Provided data ▸
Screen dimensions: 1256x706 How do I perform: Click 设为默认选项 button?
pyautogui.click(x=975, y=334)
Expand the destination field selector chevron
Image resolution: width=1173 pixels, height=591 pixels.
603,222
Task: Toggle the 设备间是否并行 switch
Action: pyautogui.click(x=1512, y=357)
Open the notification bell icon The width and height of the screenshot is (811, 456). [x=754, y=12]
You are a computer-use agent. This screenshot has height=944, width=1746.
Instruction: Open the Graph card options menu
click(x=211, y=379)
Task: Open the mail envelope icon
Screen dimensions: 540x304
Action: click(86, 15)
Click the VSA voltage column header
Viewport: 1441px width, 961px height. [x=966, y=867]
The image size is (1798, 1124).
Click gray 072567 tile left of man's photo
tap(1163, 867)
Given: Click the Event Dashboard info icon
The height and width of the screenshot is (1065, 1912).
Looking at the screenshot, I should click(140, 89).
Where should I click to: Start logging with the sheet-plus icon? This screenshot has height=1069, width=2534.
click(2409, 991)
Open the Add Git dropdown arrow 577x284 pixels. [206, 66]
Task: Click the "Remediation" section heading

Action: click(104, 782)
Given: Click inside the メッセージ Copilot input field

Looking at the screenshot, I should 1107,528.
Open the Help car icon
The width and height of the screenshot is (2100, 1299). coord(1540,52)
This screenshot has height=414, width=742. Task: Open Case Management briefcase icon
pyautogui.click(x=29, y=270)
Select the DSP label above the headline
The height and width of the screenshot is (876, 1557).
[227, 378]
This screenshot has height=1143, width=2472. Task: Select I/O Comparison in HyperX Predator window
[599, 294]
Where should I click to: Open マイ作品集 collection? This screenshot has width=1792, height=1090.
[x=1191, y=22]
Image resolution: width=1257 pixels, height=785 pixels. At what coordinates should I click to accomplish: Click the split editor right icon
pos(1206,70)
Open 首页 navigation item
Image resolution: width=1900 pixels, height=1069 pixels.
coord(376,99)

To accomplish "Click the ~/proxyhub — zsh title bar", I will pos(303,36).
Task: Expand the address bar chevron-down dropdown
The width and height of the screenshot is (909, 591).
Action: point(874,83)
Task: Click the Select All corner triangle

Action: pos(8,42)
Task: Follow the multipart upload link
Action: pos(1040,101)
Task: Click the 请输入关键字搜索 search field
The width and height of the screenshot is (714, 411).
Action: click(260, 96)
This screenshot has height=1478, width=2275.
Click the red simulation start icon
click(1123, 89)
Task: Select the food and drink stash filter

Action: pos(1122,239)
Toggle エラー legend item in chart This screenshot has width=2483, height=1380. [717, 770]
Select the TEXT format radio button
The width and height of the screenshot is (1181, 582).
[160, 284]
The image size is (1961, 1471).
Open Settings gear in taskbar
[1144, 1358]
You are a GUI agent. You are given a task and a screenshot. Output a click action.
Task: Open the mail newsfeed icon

Assigned task ▸ Tell how many lines above contain the word "mail". Give the number alone.

Response below ▸ 2